That’s not to say older generations were insulated from the effects of the economic crash, far from it, but it was young people that experienced a higher rate of unemployment, the inequality of the two-tier public-sector pay deals and the normalising of an unpaid internship culture.The Groundhog Day cycle of unanswered, unsuccessful job applications became a disheartening routine for many young graduates or school-leavers.

Against this backdrop you had a generational exodus of friends, cousins, siblings and classmates emigrating on one-way flights in search of work and the prospect of a life they felt they could not build at home.

For many millennials this formative period eroded many people’s faith in the political and economic system. Even now as the economy picks up those in their 30s find it near impossible to afford to buy a home.

In 1991, some 60 per cent Irish young households with principals aged between 25 and 34 had a mortgage. In 2016, just 25 per cent of that age bracket could say the same, according to a recent Nevin Economic Research Institute study.

It’s easy to see how people begin to think “the market” has failed to deliver for them, and how they would start to abandon traditional politicians who represent that market-reliant economic system.

In contrast, Corbyn and, in the United States, Bernie Sanders come across as intensely genuine, having spent their political lives avoiding the game of ministerial snakes and ladders, and frequently opposing the political architects of what became an unchecked global market which by 2007 had gone mad.

Young people’s support for figures such as Corbyn springs therefore not from blind idealism but from a clarity about the shortcomings of the current economic system, which were seen at first hand during the recession and its aftermath.

In Ireland those shortcomings have been reinforced by the number ofchildren growing up in hotel rooms and in bed-and-breakfast accommodation.

Until the political centre ground and media commentators begin to recognise the growing lack of faith of number of young people in the current economic system, they will continue to underestimate the popularity of figures such as Corbyn and will continue to be surprised election after election as the political landscape changes beneath their feet.

Corbyn’s popularity among the younger generation stems from his simple message that the state should lead and not be led by the market, which is not to be confused with those on the Irish far left who claim to disavow the market entirely.

Disillusionment

The same political angst lay behind the support of white working-class communities for Brexit in the UK, and for Donald Trump in the US. Those twin political earthquakes revealed deep disillusionment with an economic rising tide the young felt had left their boats behind.

Similarly, the rise in support for the Solidarity and People Before Profit parties has been down to their successful mining of this resentment in Irish working-class communities, rather than any great generational movement of young people.

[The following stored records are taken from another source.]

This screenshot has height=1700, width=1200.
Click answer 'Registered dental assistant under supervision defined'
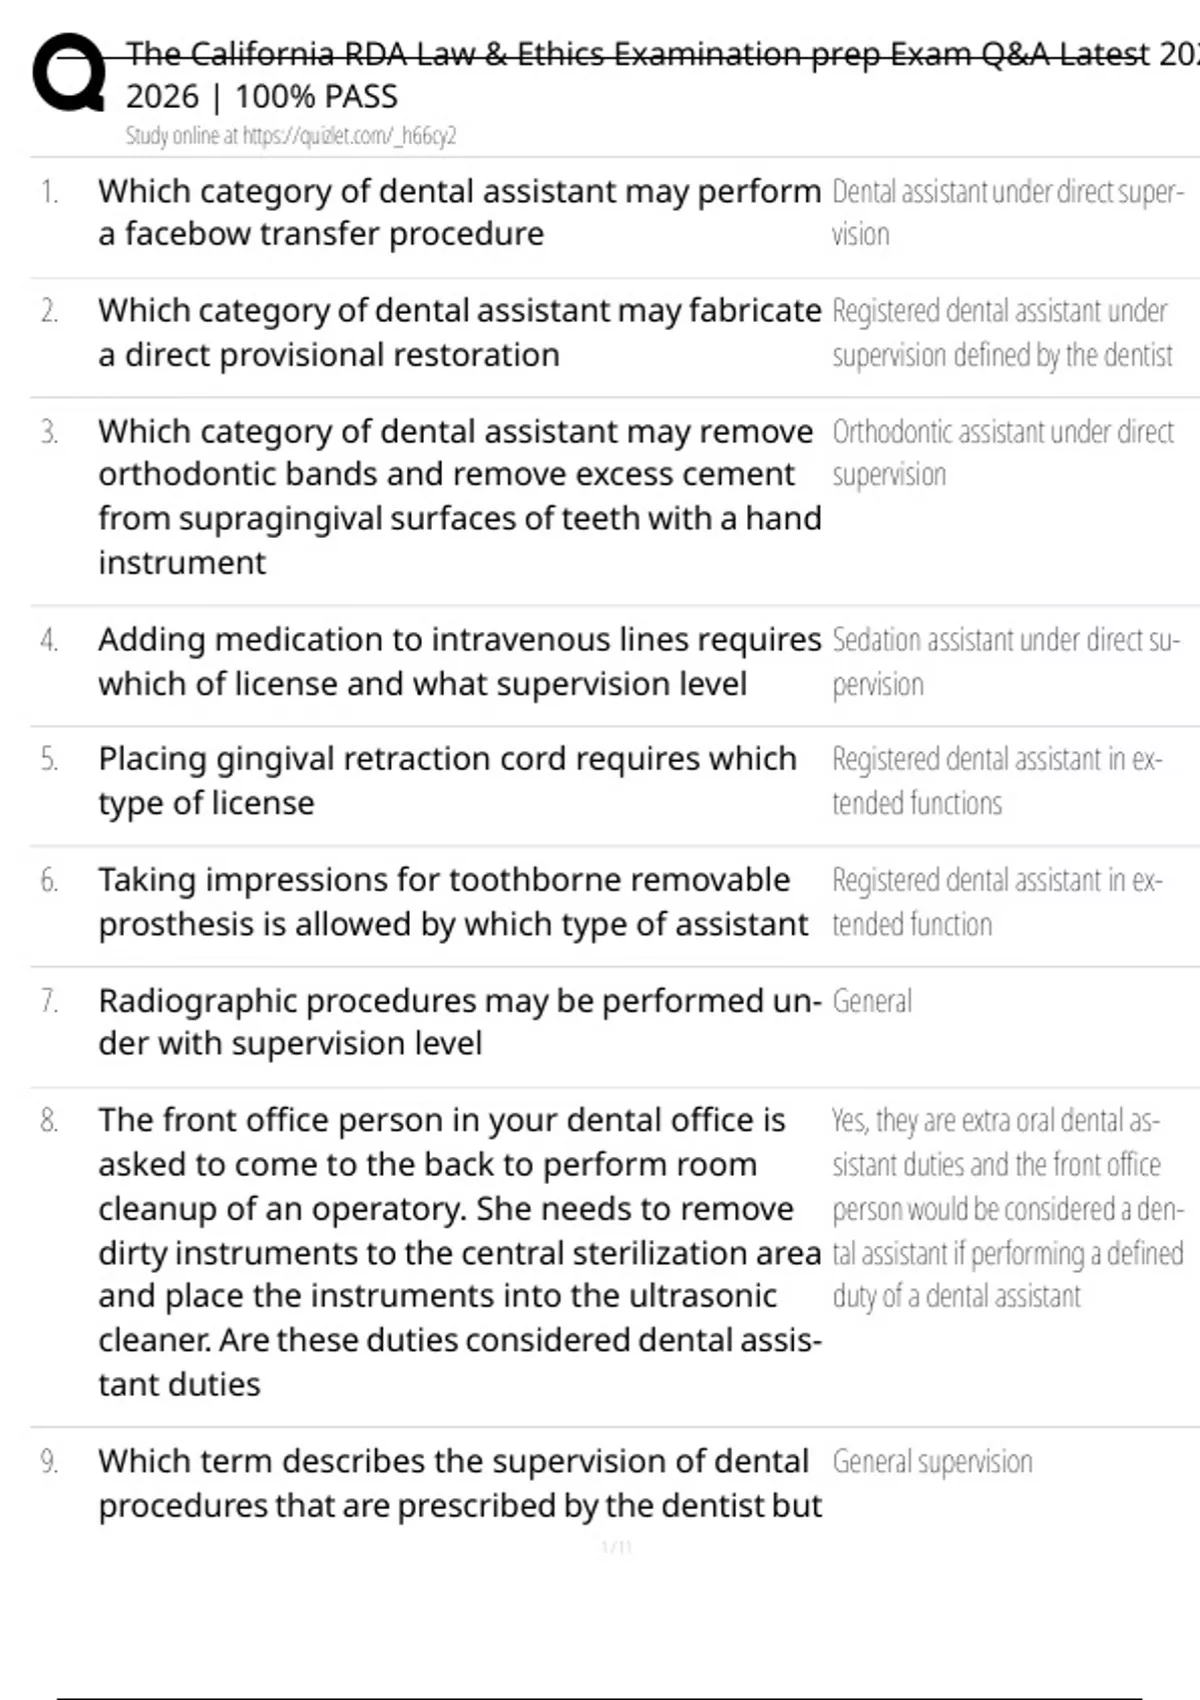(x=1002, y=332)
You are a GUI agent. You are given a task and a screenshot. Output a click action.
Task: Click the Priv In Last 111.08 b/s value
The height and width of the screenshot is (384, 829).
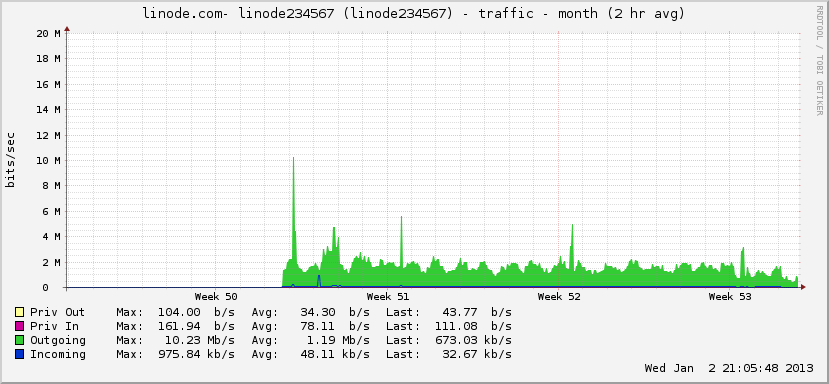pos(473,326)
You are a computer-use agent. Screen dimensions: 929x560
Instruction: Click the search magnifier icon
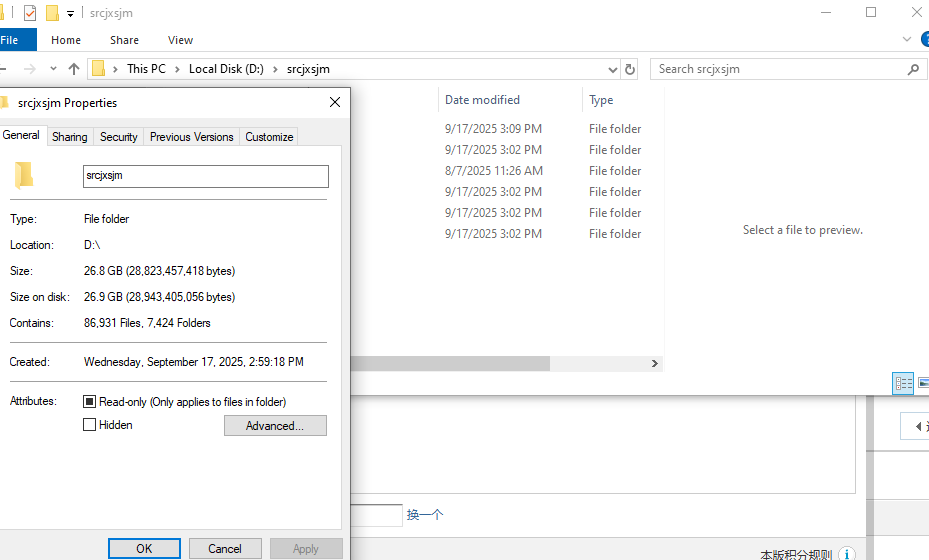(x=913, y=69)
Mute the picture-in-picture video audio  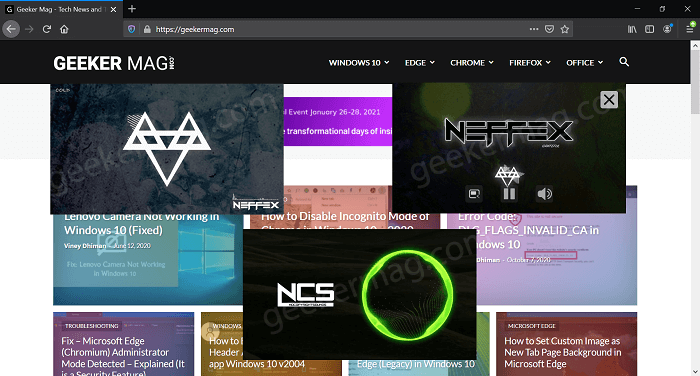coord(545,194)
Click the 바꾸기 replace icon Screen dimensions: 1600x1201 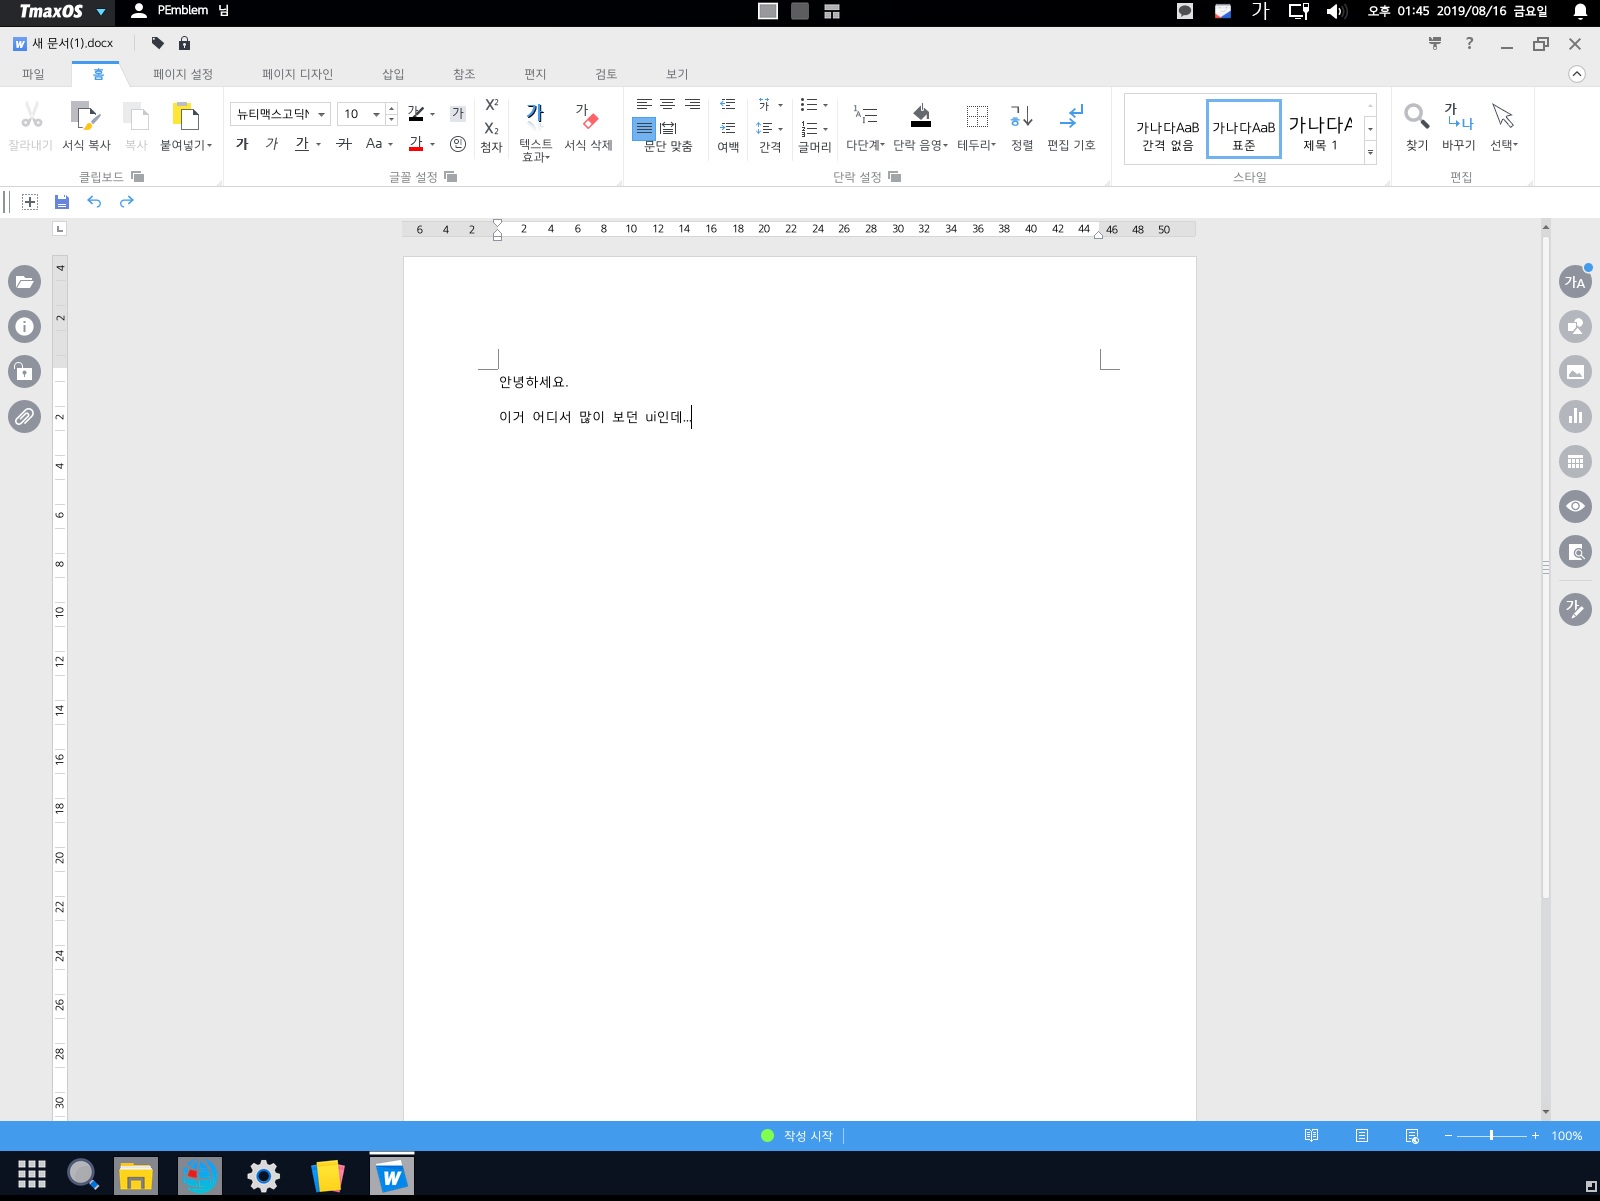tap(1458, 118)
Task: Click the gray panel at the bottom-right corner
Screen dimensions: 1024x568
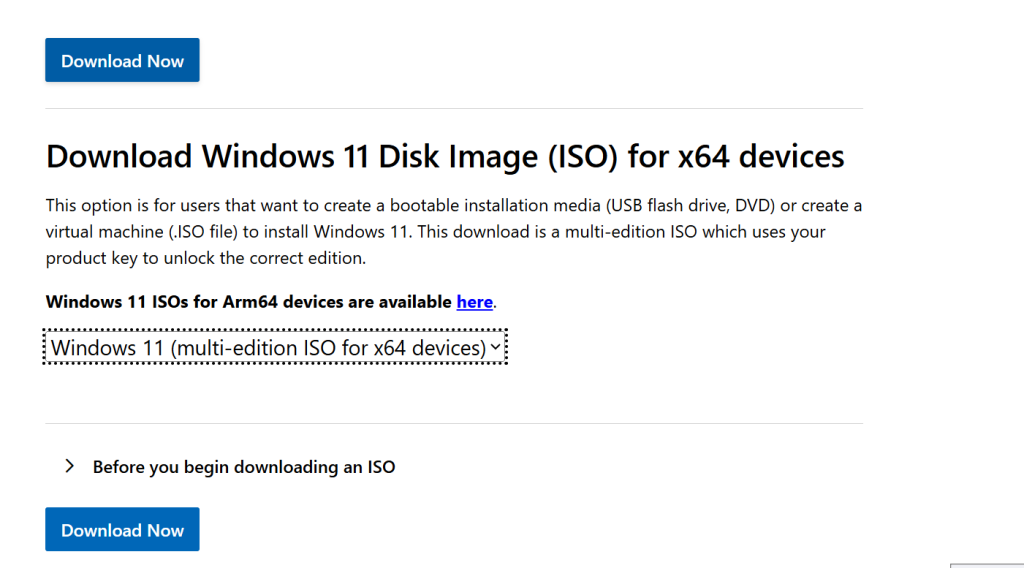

The new 38-year old Taoiseach Leo Varadkar might dream of energising a sea of young supporters behind pretensions of himself as the Irish Emmanuel Macron or Justin Trudeau, but his rigid faith in an economic mantra young people feel actively works against them will paint him as old as Enda Kenny in many of their eyes.

The largest left-leaning bloc, Sinn Féin, has also struggled to galvanise any kind of huge popular enthusiasm among the disenfranchised millennial generation, perhaps held back in part by their older republican baggage.

When the political vending machine offers the familiar faces of Varadkar, Micheál Martin, Gerry Adams or Brendan Howlin it should be no surprise young people in Ireland have not surged behind a popular figurehead to date.

But that’s not to say the generation of young people who have lost faith in the old political and economic status quo are not ready to vote for a new one.